J Gen Physiol. 2010 Oct;136(4):407-23., [PMID:20876359]

Abstract [show]
The chloride ion channel cystic fibrosis transmembrane conductance regulator (CFTR) displays a typical adenosine trisphosphate (ATP)-binding cassette (ABC) protein architecture comprising two transmembrane domains, two intracellular nucleotide-binding domains (NBDs), and a unique intracellular regulatory domain. Once phosphorylated in the regulatory domain, CFTR channels can open and close when supplied with cytosolic ATP. Despite the general agreement that formation of a head-to-tail NBD dimer drives the opening of the chloride ion pore, little is known about how ATP binding to individual NBDs promotes subsequent formation of this stable dimer. Structural studies on isolated NBDs suggest that ATP binding induces an intra-domain conformational change termed "induced fit," which is required for subsequent dimerization. We investigated the allosteric interaction between three residues within NBD2 of CFTR, F1296, N1303, and R1358, because statistical coupling analysis suggests coevolution of these positions, and because in crystal structures of ABC domains, interactions between these positions appear to be modulated by ATP binding. We expressed wild-type as well as F1296S, N1303Q, and R1358A mutant CFTR in Xenopus oocytes and studied these channels using macroscopic inside-out patch recordings. Thermodynamic mutant cycles were built on several kinetic parameters that characterize individual steps in the gating cycle, such as apparent affinities for ATP, open probabilities in the absence of ATP, open probabilities in saturating ATP in a mutant background (K1250R), which precludes ATP hydrolysis, as well as the rates of nonhydrolytic closure.
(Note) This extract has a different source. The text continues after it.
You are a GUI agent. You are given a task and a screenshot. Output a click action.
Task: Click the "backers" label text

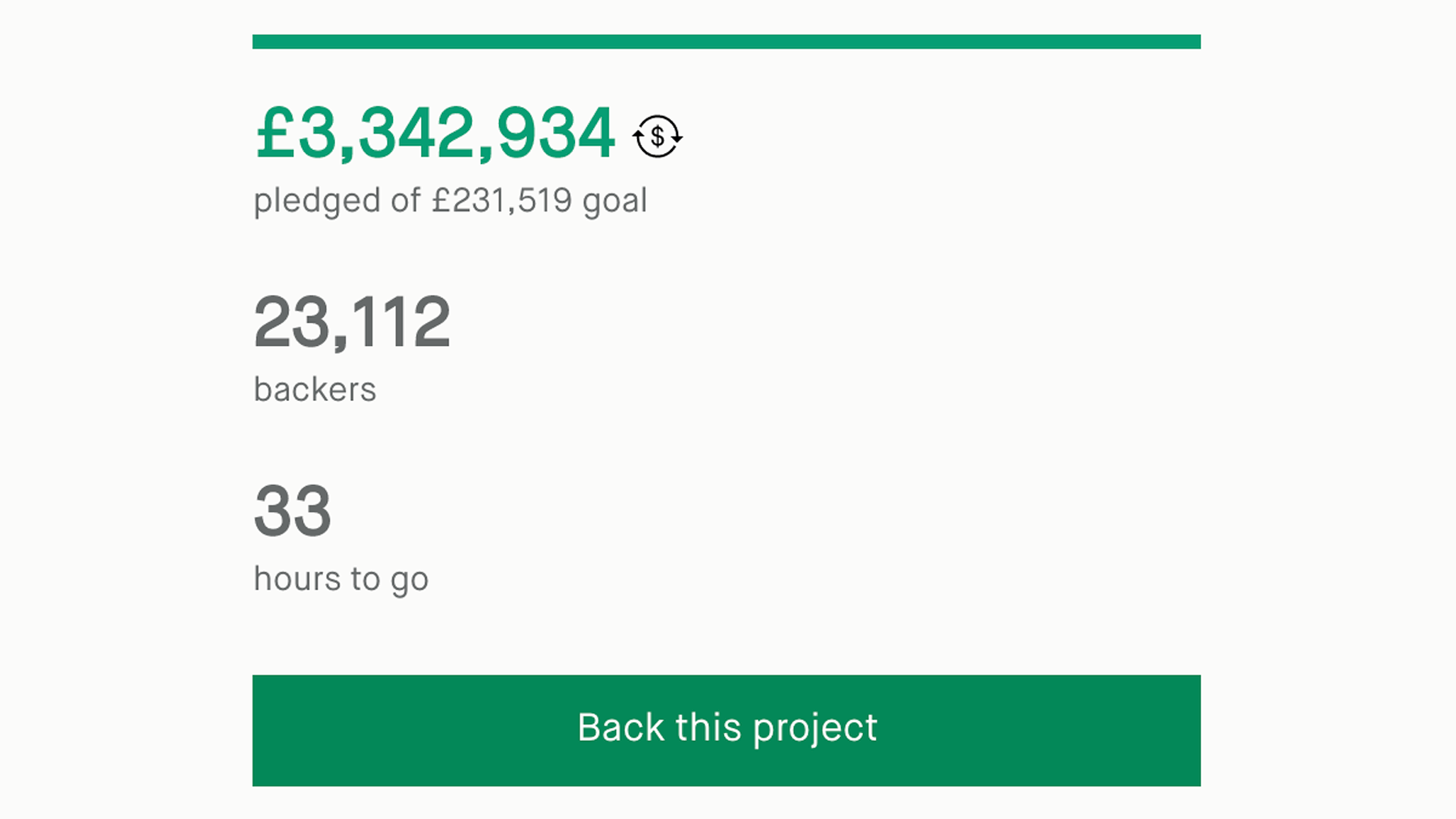(x=315, y=390)
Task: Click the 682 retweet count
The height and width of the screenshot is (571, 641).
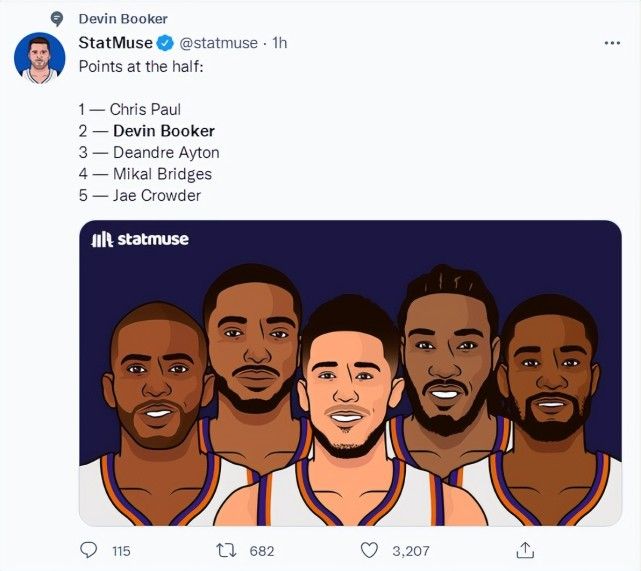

Our results suggest state-dependent changes in coupling between two of the three positions (1296 and 1303) and are consistent with a model that assumes a toggle switch-like interaction pattern during the intra-NBD2 induced fit in response to ATP binding. Stabilizing interactions of F1296 and N1303 present before ATP binding are replaced by a single F1296-N1303 contact in ATP-bound states, with similar interaction partner toggling occurring during the much rarer ATP-independent spontaneous openings.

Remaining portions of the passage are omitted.